Außerdem kann die Behörde, die sich die Vorfrage stellt, auch dann selbst die Vorfragenbeurteilung vornehmen, wenn bei der Behörde, die über diese Frage als Hauptfrage zu entscheiden hat, ein einschlägiges Verfahren bereits anhängig ist. Es liegt jedoch im Ermessen der betreffenden Behörde, ob sie dann das Verfahren aussetzt oder ob sie die Vorfragenbeurteilung vornimmt. Die Parteien wiederum haben aber keinen Anspruch auf eine Unterbrechung des Verfahrens. Es ist erwähnenswert, dass die Aussetzung des Verfahrens in Form eines verfahrensrechtlichen Bescheides erfolgt. Dagegen kann die Partei eine Berufung erheben, wenn sie der Meinung ist, dass das Verfahren zu Unrecht ausgesetzt worden ist. Als Beispiel wäre etwa zu nennen, dass eine Baubehörde beispielsweise etwa die Beurteilung der Frage, wo die Grundgrenze verläuft, grundsätzlich selbst vorzunehmen hat. Falls aber bereits ein gerichtliches Verfahren zur Klärung der Eigentumsverhältnisse anhängig ist, wird die Baubehörde das Verfahren aussetzen können.
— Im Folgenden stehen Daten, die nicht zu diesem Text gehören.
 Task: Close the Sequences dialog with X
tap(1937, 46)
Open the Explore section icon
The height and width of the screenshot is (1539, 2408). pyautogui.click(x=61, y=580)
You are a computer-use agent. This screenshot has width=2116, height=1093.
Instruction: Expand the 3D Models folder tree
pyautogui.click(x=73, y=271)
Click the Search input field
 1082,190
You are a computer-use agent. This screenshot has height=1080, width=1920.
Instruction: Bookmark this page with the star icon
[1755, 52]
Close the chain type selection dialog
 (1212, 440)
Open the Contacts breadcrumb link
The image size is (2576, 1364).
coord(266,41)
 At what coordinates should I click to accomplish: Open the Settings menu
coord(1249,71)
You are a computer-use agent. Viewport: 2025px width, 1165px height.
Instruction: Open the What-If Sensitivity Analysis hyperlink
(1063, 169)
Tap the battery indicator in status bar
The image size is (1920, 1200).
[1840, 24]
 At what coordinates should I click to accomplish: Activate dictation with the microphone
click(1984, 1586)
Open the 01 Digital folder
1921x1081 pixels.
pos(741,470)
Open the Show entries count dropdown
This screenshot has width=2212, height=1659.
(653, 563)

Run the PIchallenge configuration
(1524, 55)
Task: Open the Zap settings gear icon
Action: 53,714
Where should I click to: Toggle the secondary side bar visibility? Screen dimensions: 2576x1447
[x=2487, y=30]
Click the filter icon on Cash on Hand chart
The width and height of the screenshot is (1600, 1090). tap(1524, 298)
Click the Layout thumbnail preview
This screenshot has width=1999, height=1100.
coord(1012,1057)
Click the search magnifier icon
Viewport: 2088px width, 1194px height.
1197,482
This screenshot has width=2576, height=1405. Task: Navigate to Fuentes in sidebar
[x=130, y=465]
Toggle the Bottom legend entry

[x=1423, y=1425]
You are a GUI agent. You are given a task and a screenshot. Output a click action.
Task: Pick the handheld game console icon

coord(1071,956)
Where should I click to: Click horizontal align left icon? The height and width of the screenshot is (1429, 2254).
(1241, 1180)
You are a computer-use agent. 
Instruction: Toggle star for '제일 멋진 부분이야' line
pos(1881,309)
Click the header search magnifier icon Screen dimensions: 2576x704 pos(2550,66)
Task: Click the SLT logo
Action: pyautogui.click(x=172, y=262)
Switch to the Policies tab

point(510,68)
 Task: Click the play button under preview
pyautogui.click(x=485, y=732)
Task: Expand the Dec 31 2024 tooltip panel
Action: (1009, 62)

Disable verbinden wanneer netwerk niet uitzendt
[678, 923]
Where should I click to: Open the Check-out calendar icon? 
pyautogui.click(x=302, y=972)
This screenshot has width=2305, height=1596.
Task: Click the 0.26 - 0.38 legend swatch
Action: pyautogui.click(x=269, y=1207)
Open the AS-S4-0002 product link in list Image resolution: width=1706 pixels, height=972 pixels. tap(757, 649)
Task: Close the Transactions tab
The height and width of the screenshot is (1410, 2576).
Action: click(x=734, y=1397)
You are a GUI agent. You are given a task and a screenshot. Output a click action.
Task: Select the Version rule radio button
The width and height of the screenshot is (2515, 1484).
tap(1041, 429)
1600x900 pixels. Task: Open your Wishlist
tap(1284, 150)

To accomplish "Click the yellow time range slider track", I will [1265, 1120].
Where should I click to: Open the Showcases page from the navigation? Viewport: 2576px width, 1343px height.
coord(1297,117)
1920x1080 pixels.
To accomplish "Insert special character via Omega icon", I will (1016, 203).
Dennoch wäre sie aber auch in diesem Fall ermächtigt, die Frage des Grenzverlaufes selbst zu beurteilen.

Außerdem ist der Inhalt der Vorfragenbeurteilung im Bescheid darzulegen, der das betreffende Verfahren abschließt, und zwar in der Begründung. Es muss beachtet werden, dass eine Vorfragenbeurteilung in der Berufung gegen den Bescheid, bekämpft werden kann. Hierbei kann geltend gemacht werden, dass der Spruch rechtswidrig ist, weil die Vorfrage unrichtig beurteilt worden ist. Wenn ein Bescheid, der auf einer Vorfragenbeurteilung beruht, rechtskräftig geworden ist und über die Frage, die Vorfrage gewesen ist, von der zuständigen Behörde als Hauptfrage anders entschieden wird, ist ein Grund für eine Wiederaufnahme des Verfahrens gegeben. Als Beispiel wäre etwa zu nennen, dass wenn das Gericht in seinem Urteil im Streit über die Eigentumsverhältnisse an einem Grundstück zu einer anderen Ansicht kommt als die Verwaltungsbehörde bei der Vorfragenbeurteilung, das Bauverfahren somit wieder aufgenommen werden könnte.

Wesentlich ist auch der Bindungskonflikt. Ein Bindungskonflikt ist etwa dann gegeben, wenn eine Behörde sich weigert, einen rechtskräftigen Akt einer anderen Behörde als für ihre Entscheidung verbindlich anzuerkennen. Dies liegt beispielsweise dann vor, wenn ein Gericht eine Eigentumsbeschränkung, die durch Bescheid verfügt wurde, nicht als für seine Entscheidung maßgeblich ansehen will.